● EXERCISE INSTRUCTIONS: What lines in the entries below contain the word "agent"? Copy all of them.

*** EXTRACTED DATA ***

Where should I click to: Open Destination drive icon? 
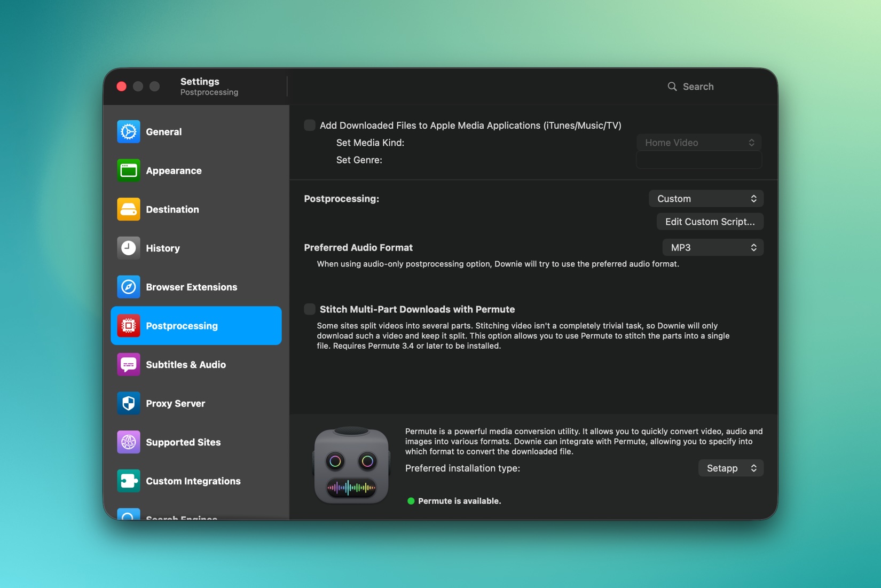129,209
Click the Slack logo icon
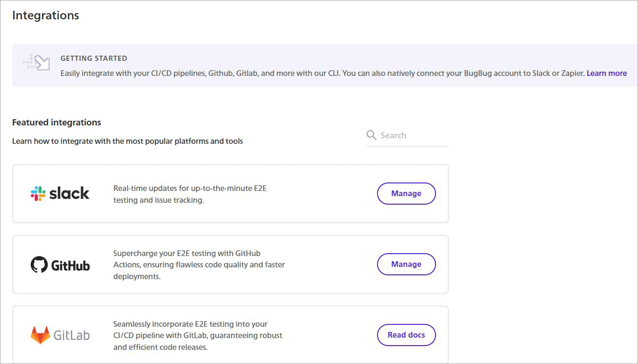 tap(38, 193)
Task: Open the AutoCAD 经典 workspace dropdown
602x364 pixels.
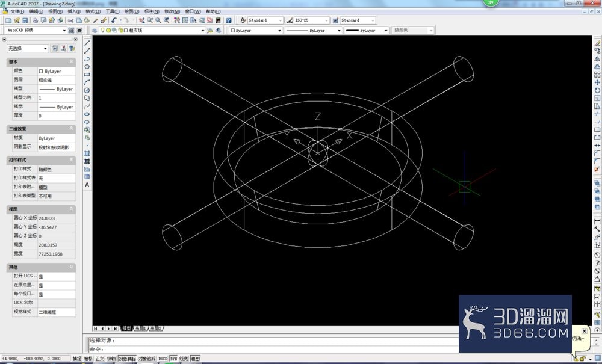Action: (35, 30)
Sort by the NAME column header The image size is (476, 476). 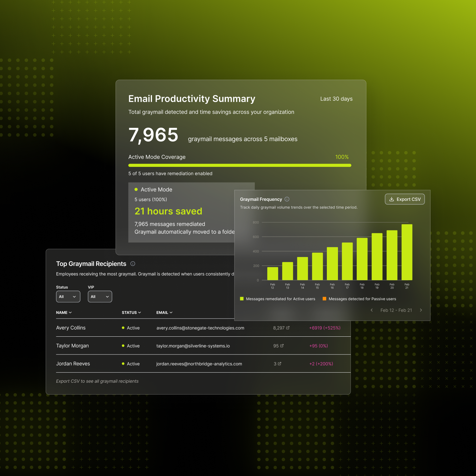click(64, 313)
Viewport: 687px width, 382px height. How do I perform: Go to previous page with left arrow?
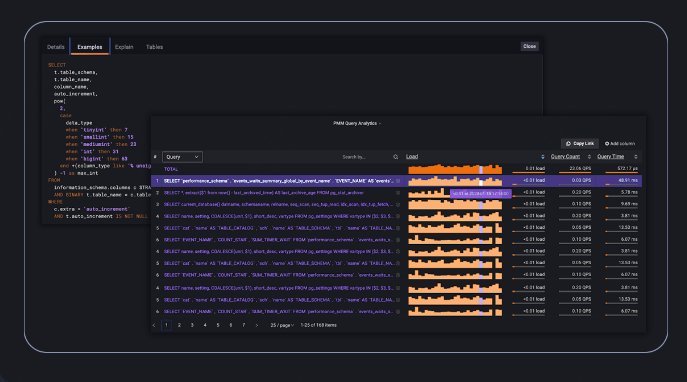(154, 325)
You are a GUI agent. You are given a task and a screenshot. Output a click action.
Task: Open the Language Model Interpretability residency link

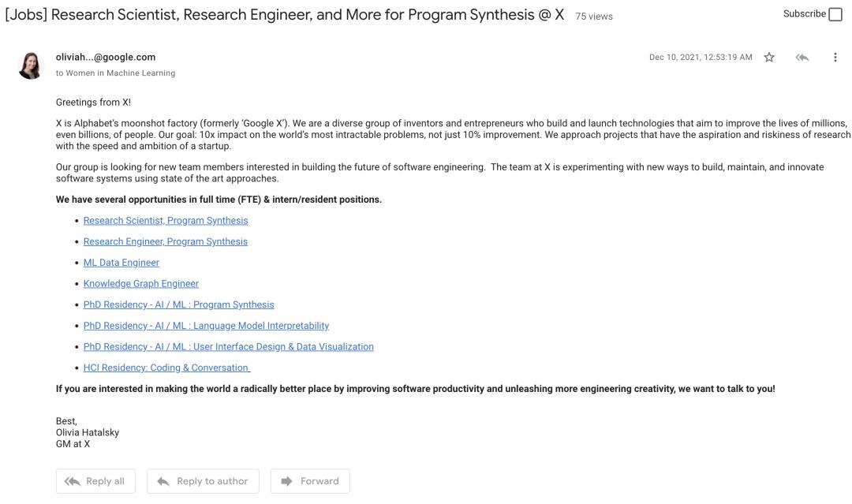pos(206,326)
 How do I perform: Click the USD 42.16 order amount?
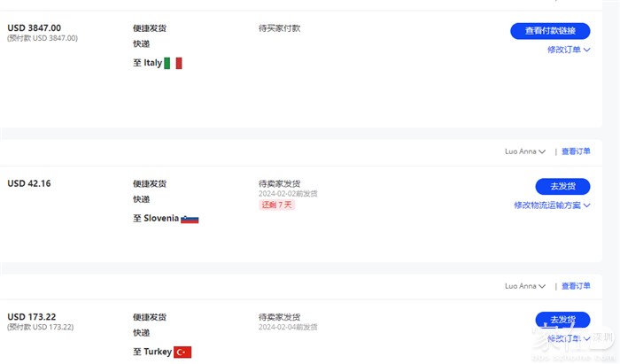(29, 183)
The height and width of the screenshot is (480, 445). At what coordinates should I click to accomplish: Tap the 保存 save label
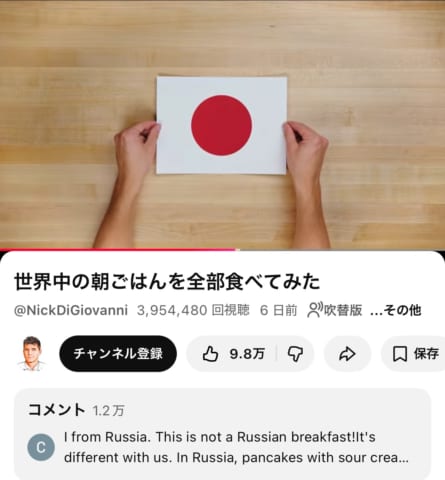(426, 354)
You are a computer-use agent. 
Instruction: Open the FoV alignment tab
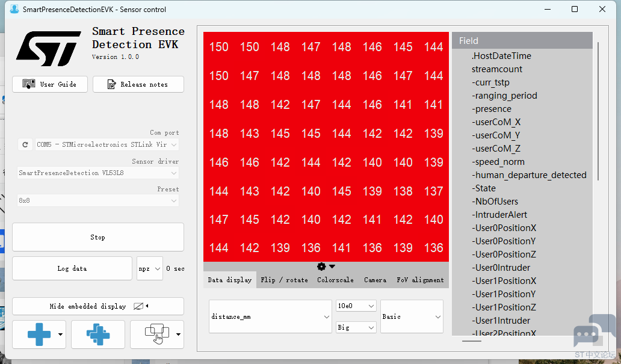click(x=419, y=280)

***
*** EXTRACTED DATA ***

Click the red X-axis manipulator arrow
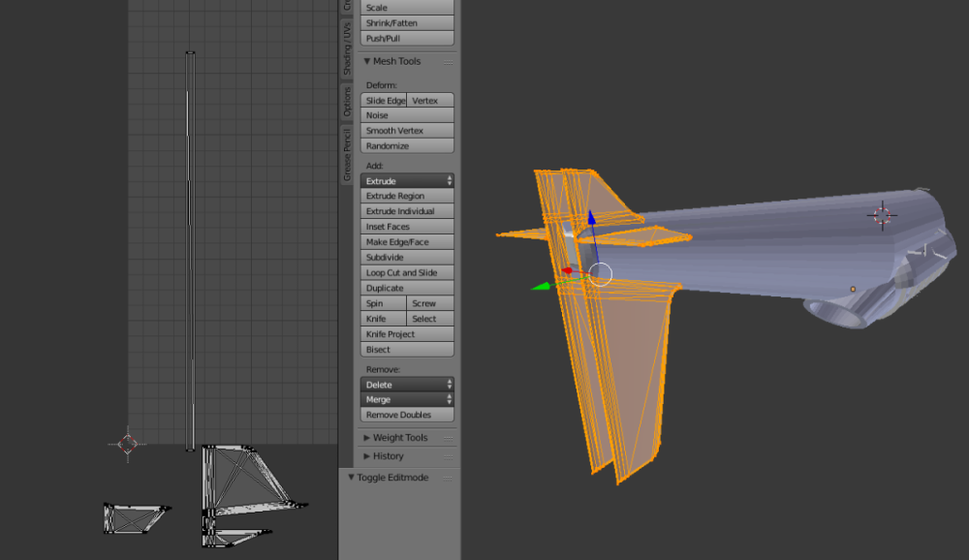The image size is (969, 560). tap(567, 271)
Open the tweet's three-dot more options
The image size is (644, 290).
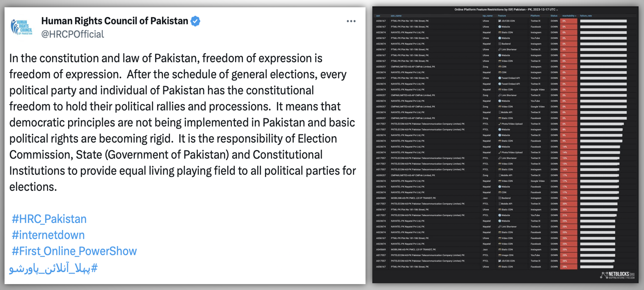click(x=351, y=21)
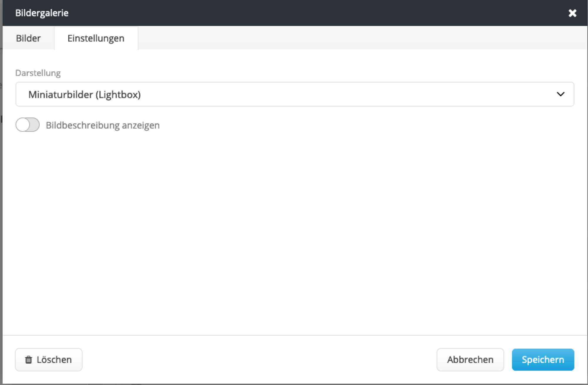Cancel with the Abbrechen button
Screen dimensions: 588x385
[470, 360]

***

● WORKED SOLUTION:
You are a GUI agent. You are given a task and a screenshot. Output a click action.
You are a computer-use agent. 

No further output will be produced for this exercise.